#### Data ####
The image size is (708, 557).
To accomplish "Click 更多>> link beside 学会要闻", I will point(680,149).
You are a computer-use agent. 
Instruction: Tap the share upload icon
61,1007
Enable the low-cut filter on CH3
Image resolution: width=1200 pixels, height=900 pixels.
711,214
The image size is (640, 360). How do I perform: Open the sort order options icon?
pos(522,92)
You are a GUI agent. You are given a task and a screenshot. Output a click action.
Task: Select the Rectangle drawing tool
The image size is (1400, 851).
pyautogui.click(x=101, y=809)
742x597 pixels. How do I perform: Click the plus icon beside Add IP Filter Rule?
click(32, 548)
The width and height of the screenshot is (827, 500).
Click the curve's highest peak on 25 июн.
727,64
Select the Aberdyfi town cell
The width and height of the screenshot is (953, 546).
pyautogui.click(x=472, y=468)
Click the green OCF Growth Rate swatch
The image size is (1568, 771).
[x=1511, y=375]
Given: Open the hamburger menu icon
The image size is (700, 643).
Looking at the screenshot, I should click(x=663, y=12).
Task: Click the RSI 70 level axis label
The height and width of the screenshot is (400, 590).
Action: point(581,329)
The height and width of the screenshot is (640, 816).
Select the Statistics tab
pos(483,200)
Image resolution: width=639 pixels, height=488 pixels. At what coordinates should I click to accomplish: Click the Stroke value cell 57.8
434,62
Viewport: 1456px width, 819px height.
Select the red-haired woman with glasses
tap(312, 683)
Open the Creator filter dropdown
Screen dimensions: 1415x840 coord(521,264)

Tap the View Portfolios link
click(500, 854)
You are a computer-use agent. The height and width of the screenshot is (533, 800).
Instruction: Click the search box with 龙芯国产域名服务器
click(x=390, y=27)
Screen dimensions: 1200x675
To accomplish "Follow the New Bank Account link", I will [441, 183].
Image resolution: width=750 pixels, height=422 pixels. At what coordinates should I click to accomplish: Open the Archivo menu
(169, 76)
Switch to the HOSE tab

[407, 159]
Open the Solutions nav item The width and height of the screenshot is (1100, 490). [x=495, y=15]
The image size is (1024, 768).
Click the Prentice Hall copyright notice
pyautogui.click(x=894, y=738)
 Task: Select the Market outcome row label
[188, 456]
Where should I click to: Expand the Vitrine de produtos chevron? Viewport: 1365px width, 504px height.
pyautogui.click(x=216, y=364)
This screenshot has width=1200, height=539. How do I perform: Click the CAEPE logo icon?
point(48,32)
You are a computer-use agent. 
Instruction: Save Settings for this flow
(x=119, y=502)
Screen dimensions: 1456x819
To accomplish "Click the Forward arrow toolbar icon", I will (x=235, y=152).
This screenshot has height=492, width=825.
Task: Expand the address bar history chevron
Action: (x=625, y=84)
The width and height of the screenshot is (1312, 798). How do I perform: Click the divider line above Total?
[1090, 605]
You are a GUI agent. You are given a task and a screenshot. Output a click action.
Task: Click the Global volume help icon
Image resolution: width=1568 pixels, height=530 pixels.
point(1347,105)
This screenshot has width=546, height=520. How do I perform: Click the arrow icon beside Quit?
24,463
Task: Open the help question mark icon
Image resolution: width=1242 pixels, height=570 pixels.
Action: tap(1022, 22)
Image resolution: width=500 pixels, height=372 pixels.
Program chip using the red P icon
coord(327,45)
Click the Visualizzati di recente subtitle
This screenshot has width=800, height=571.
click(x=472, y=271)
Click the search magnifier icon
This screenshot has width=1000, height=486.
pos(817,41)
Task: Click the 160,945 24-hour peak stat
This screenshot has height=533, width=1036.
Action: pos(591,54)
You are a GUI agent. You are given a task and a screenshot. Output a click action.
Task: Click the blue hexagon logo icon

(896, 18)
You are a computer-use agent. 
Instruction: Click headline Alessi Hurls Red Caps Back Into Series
####
→ Task to complete:
Write the whole listing out again exactly.

→ Response for this exercise:
The image size is (708, 557).
To accomplish "Click 更多>> link beside 学会要闻", I will point(680,149).
You are a computer-use agent. 
Instruction: Tap the share upload icon
61,1007
Enable the low-cut filter on CH3
Image resolution: width=1200 pixels, height=900 pixels.
711,214
The image size is (640, 360). How do I perform: Open the sort order options icon?
pos(522,92)
You are a GUI agent. You are given a task and a screenshot. Output a click action.
Task: Select the Rectangle drawing tool
The image size is (1400, 851).
pyautogui.click(x=101, y=809)
742x597 pixels. How do I perform: Click the plus icon beside Add IP Filter Rule?
click(32, 548)
The width and height of the screenshot is (827, 500).
Click the curve's highest peak on 25 июн.
727,64
Select the Aberdyfi town cell
The width and height of the screenshot is (953, 546).
pyautogui.click(x=472, y=468)
Click the green OCF Growth Rate swatch
The image size is (1568, 771).
[x=1511, y=375]
Given: Open the hamburger menu icon
The image size is (700, 643).
Looking at the screenshot, I should click(x=663, y=12).
Task: Click the RSI 70 level axis label
The height and width of the screenshot is (400, 590).
Action: point(581,329)
The height and width of the screenshot is (640, 816).
Select the Statistics tab
pos(483,200)
Image resolution: width=639 pixels, height=488 pixels. At what coordinates should I click to accomplish: Click the Stroke value cell 57.8
434,62
Viewport: 1456px width, 819px height.
Select the red-haired woman with glasses
tap(312, 683)
Open the Creator filter dropdown
Screen dimensions: 1415x840 coord(521,264)

Tap the View Portfolios link
click(500, 854)
You are a computer-use agent. The height and width of the screenshot is (533, 800).
Instruction: Click the search box with 龙芯国产域名服务器
click(x=390, y=27)
Screen dimensions: 1200x675
To accomplish "Follow the New Bank Account link", I will [441, 183].
Image resolution: width=750 pixels, height=422 pixels. At what coordinates should I click to accomplish: Open the Archivo menu
(169, 76)
Switch to the HOSE tab

[407, 159]
Open the Solutions nav item The width and height of the screenshot is (1100, 490). [x=495, y=15]
The image size is (1024, 768).
Click the Prentice Hall copyright notice
pyautogui.click(x=894, y=738)
 Task: Select the Market outcome row label
[188, 456]
Where should I click to: Expand the Vitrine de produtos chevron? Viewport: 1365px width, 504px height.
pyautogui.click(x=216, y=364)
This screenshot has width=1200, height=539. How do I perform: Click the CAEPE logo icon?
point(48,32)
You are a computer-use agent. 
Instruction: Save Settings for this flow
(x=119, y=502)
Screen dimensions: 1456x819
To accomplish "Click the Forward arrow toolbar icon", I will (x=235, y=152).
This screenshot has height=492, width=825.
Task: Expand the address bar history chevron
Action: (x=625, y=84)
The width and height of the screenshot is (1312, 798). How do I perform: Click the divider line above Total?
[1090, 605]
You are a GUI agent. You are given a task and a screenshot. Output a click action.
Task: Click the Global volume help icon
Image resolution: width=1568 pixels, height=530 pixels.
point(1347,105)
This screenshot has width=546, height=520. How do I perform: Click the arrow icon beside Quit?
24,463
Task: Open the help question mark icon
Image resolution: width=1242 pixels, height=570 pixels.
Action: tap(1022, 22)
Image resolution: width=500 pixels, height=372 pixels.
Program chip using the red P icon
coord(327,45)
Click the Visualizzati di recente subtitle
This screenshot has width=800, height=571.
click(x=472, y=271)
Click the search magnifier icon
This screenshot has width=1000, height=486.
pos(817,41)
Task: Click the 160,945 24-hour peak stat
This screenshot has height=533, width=1036.
Action: pos(591,54)
You are a GUI agent. You are given a task and a screenshot. Output a click action.
Task: Click the blue hexagon logo icon

(896, 18)
You are a computer-use agent. 
Instruction: Click headline Alessi Hurls Red Caps Back Into Series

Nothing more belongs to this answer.